+++ SOURCE DATA

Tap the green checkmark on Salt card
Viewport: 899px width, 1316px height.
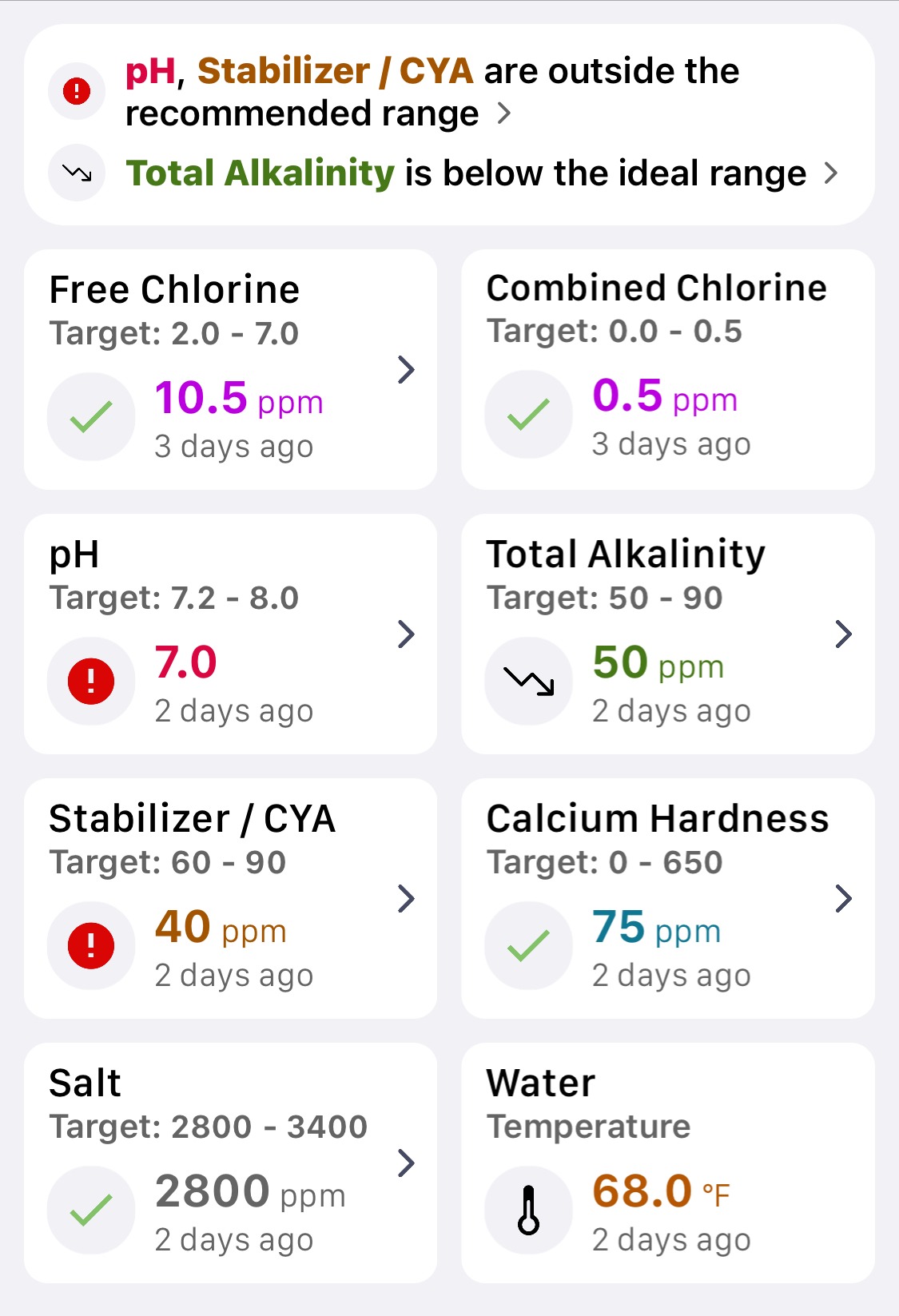[91, 1210]
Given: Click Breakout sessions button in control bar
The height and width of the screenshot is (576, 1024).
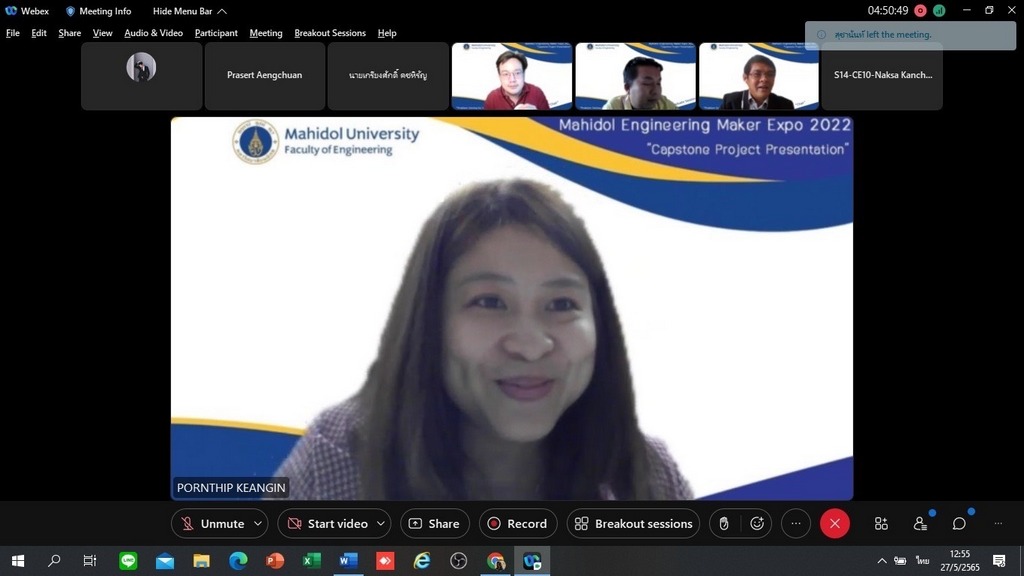Looking at the screenshot, I should (633, 523).
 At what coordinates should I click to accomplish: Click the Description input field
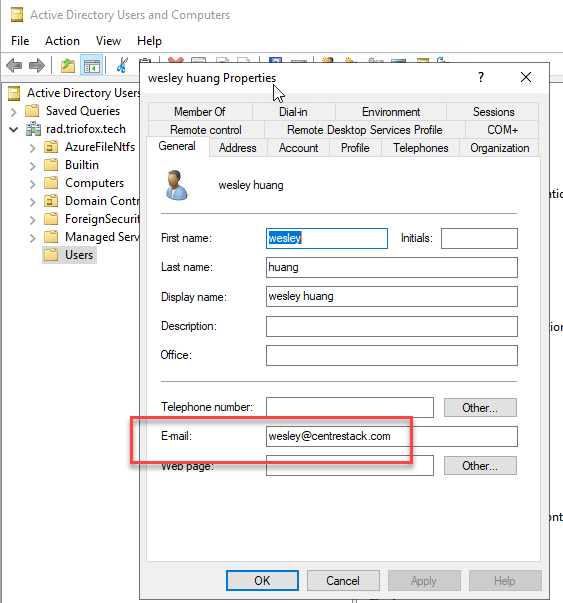[x=391, y=326]
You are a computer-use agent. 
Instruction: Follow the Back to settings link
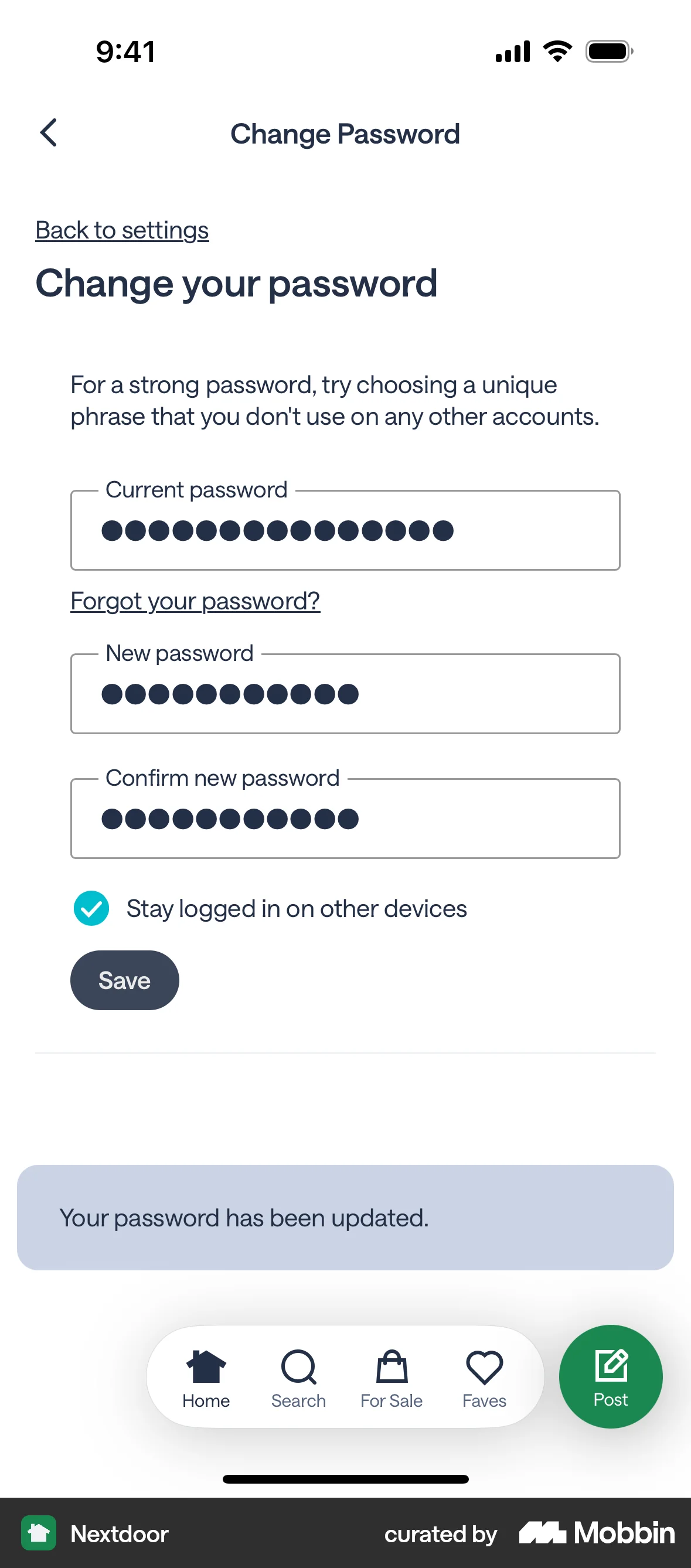pyautogui.click(x=122, y=230)

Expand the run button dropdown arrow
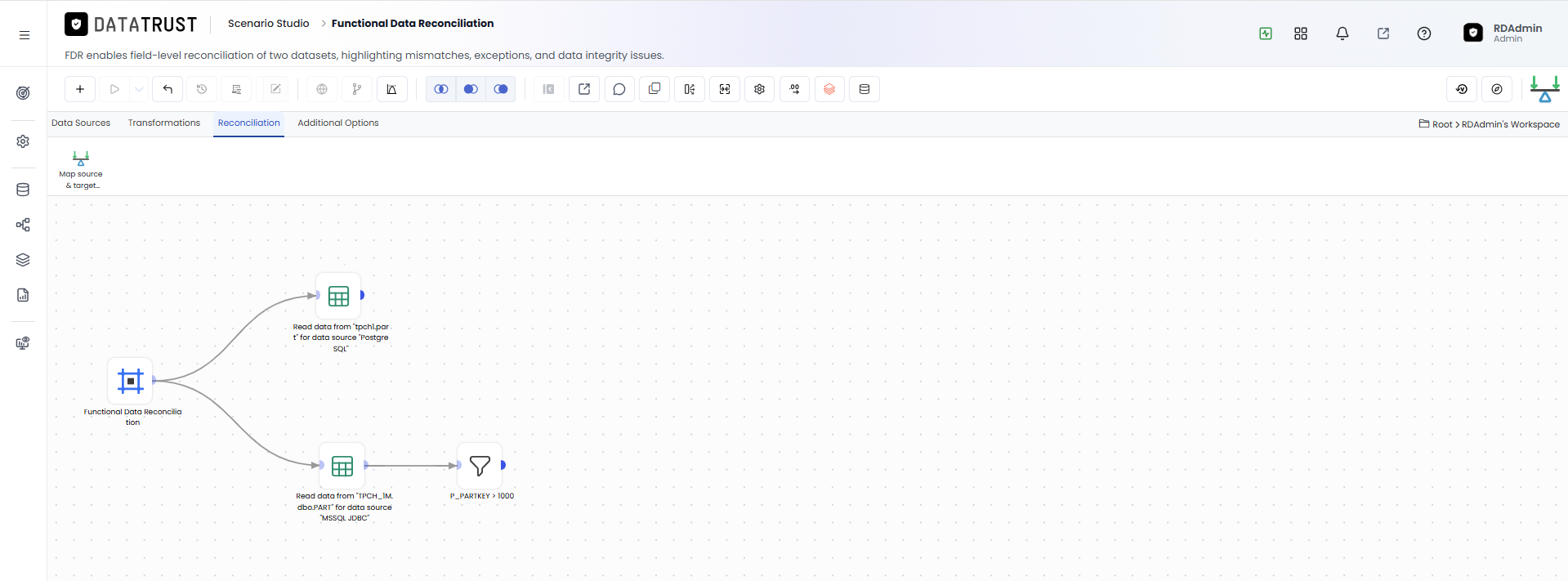coord(140,89)
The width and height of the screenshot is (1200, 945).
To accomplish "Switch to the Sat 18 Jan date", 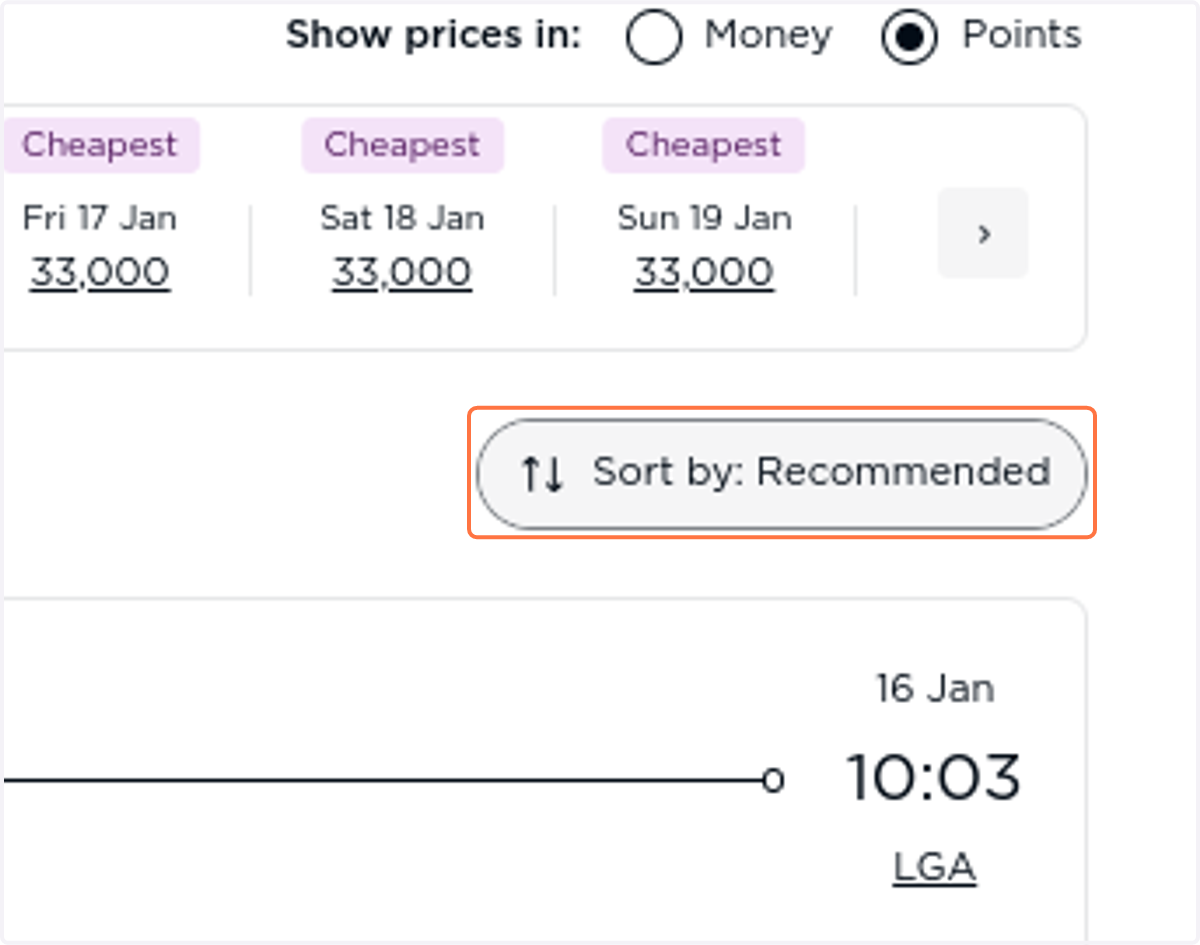I will 402,218.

++++++

* YOUR OBJECTIVE
Write out the records above exactly. Begin with the first line, end with the line holding "You are a computer-use agent.", and drop the pictures.

* PROBLEM SOLUTION
Tap the green checkmark on Salt card
Viewport: 899px width, 1316px height.
[91, 1210]
Given: Click Breakout sessions button in control bar
The height and width of the screenshot is (576, 1024).
Looking at the screenshot, I should (633, 523).
 At what coordinates should I click to accomplish: Click the Description input field
[x=391, y=326]
You are a computer-use agent. 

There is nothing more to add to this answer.